Uma das promessas de campanha do presidente americano Barak Obama - o fechamento da prisão de Guantánamo - tem o prazo de um ano para ser cumprida. O sinal verde já foi dado pelo presidente recém-empossado. Por manter detentos suspeitos de terrorismo desde 2002, sem direito a informação ou julgamento e muitas vezes submetidos a torturas, a prisão erguida num enclave americano em Cuba ainda é um símbolo da arrogância americana da era Bush. Além dos próprios presos e de advogados, poucos chegaram a conhecer essa realidade de perto. Mahvish Khan, americana filha de afegãos, não só conseguiu como escreveu o livro "My Guantanamo Diary", um relato inédito, já que jornalistas não tem acesso aos presos. No livro, ainda não lançado no Brasil, ela traça perfis de presos que visitou no centro de detenção, em Cuba. "Queria que eles fossem humanizados e tivessem o direito de falar, coisa que todos os supostos estupradores e assassinos dos Estados Unidos tem", diz ela em entrevista para a revista Super Interessante deste mês, da qual faço o resumo abaixo.

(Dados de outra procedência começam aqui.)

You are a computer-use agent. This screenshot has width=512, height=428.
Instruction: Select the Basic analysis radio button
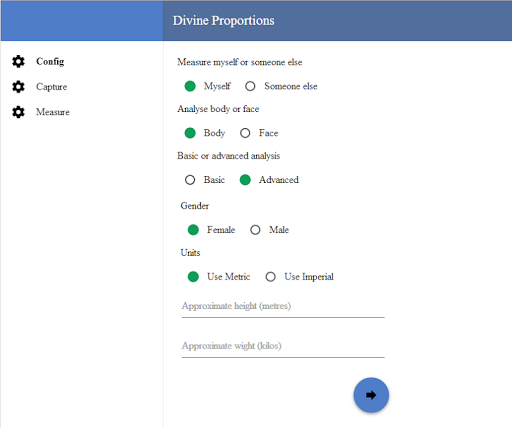click(x=190, y=180)
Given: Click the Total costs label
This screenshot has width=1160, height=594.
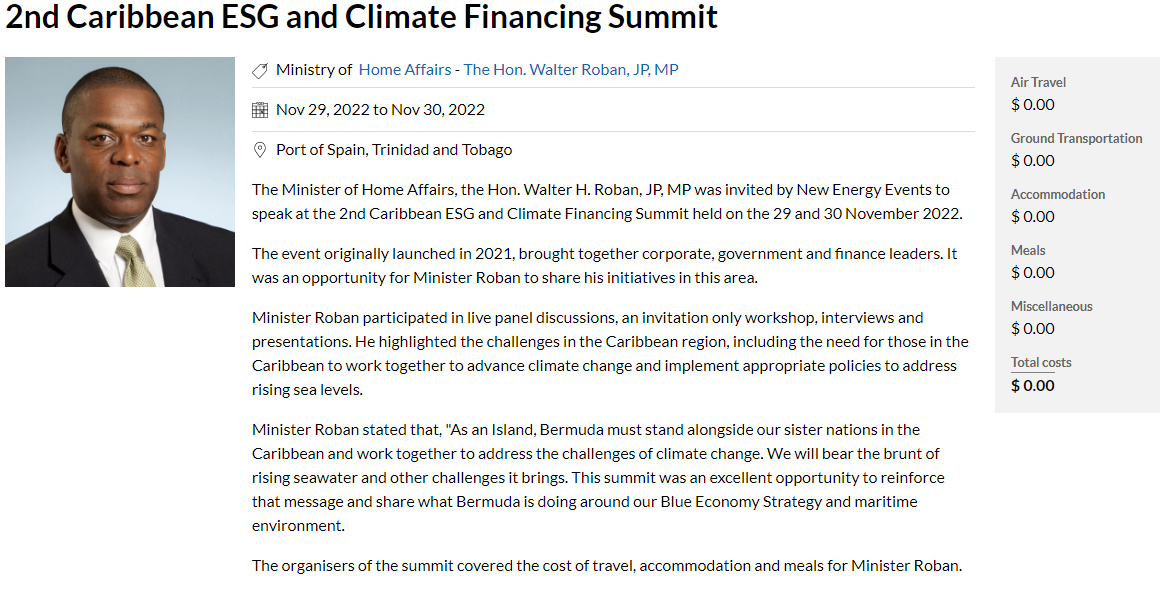Looking at the screenshot, I should click(x=1040, y=362).
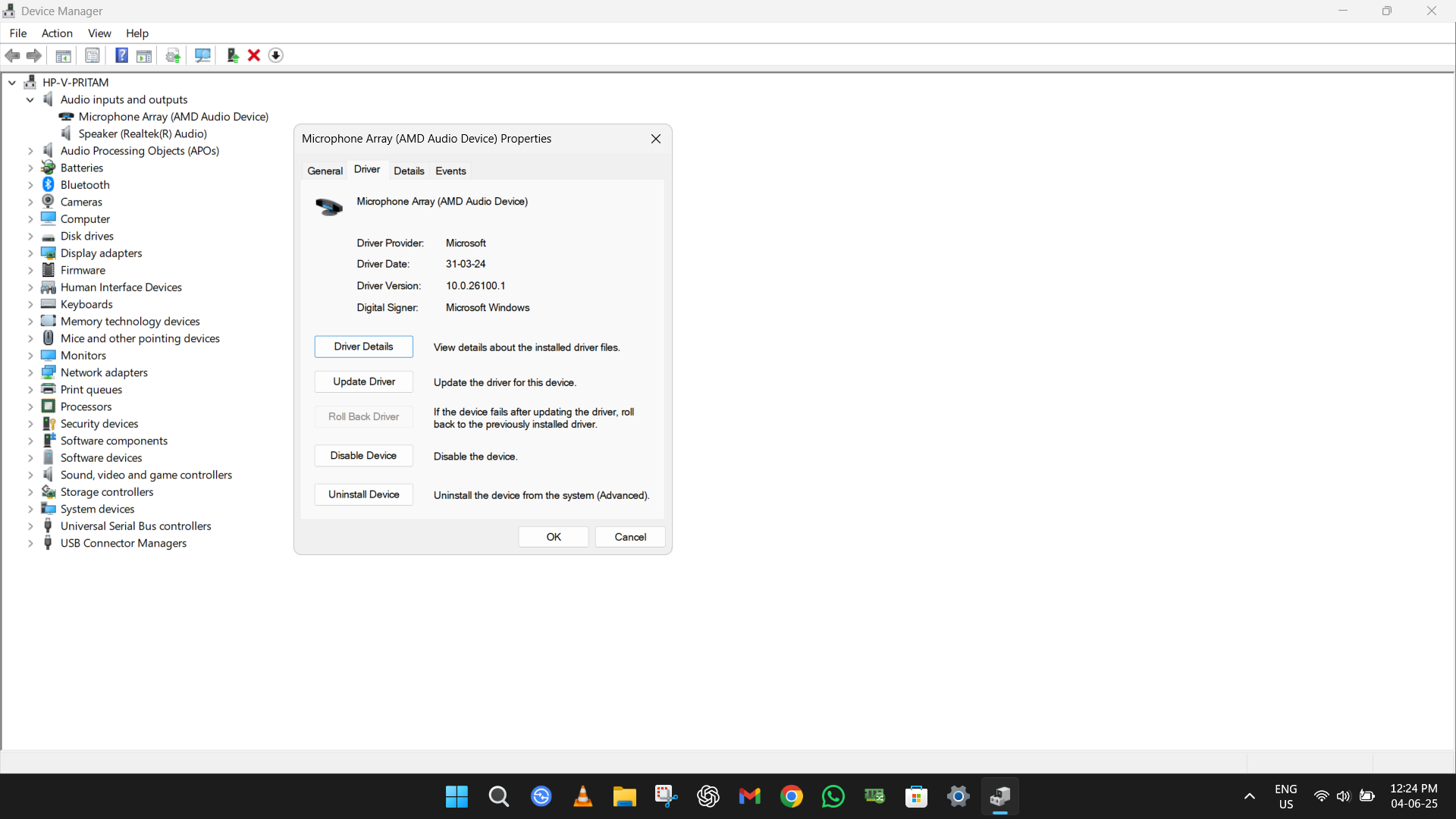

Em 2005, quando ainda era aluna de direito e estudava os estatutos federais sobre tortura, ela percebeu que Washington tinha burlado a Constituição americana para criar um campo de detenção onde os prisioneiros poderiam ficar indefinidamente sem nunca ser acusados. Sentiu uma indignação crescente por ver o quanto criminoso e medieval era aquilo. Ela buscou os casos mais importantes e entrou em contato com os advogados dos prisioneiros. Queria participar como jornalista e advogada, mas quando soube que nenhum deles falava pachto, a língua predominante no Afeganistão, ofereceu-se como intérprete e foi aceita para trabalhar com os advogados defensores. Para ter acesso à prisão, sua vida foi investigada durante seis meses pelo governo americano. Na primeira visita à base, em janeiro de 2006, ela estava com muito medo, pois esperava encontrar um terrorista, um membro da Al Qaeda ou do Talibã. Por ser mulher, temia que os prisioneiros nem olhassem para ela.

Ali Shah Mousovi, um pediatra de 43 anos que havia trabalhado para a ONU em apoio ao governo democrático de Hamid Karzai, foi o primeiro a ser visitado. Ele era um muçulmano xiita perseguido pelo Talibã (milícia sunita) e, mesmo assim, os Estados Unidos suspeitavam que ele tivesse ligação com o Talibã. Nunca houve sequer uma acusação formal contra Ali Shah, que só foi libertado três anos depois. Mais impressionante foi o caso de Haji Nusrat Khan, um paraplégico de 80 anos que tinha sofrido dois derrames 15 anos antes de ser preso. Ele foi levado para a prisão de maca, o Departamento de Defesa americano afirmava que ele lutava no campo de batalha. Apesar de imóveis, suas pernas foram acorrentadas ao chão.

Mesmo reconhecendo que lá não exista apenas santos, ela acha que a maioria deles está ali por um erro, dezenas deles nunca foram acusados de nada criminoso. Militares americanos ofereceram até US$ 25 mil no Afeganistão por um membro da Al Qaeda ou do Talibã. Num país onde um cidadão comum ganhou em 2006 cerca de 80 centavos por dia (ou US$ 300 por ano) esse programa de recompensa estimulou muita gente a entregar outras pessoas por dinheiro e o maior erro dos militares americanos foi não investigar as alegações feitas pelos moradores. Isso criou um mercado negro em que pessoas entregavam seus inimigos. Assim, 80% dos prisioneiros foram capturados numa época em que os afegãos se beneficiavam das recompensas. Apenas 5% deles estão lá como resultado direto da inteligência dos Estados Unidos.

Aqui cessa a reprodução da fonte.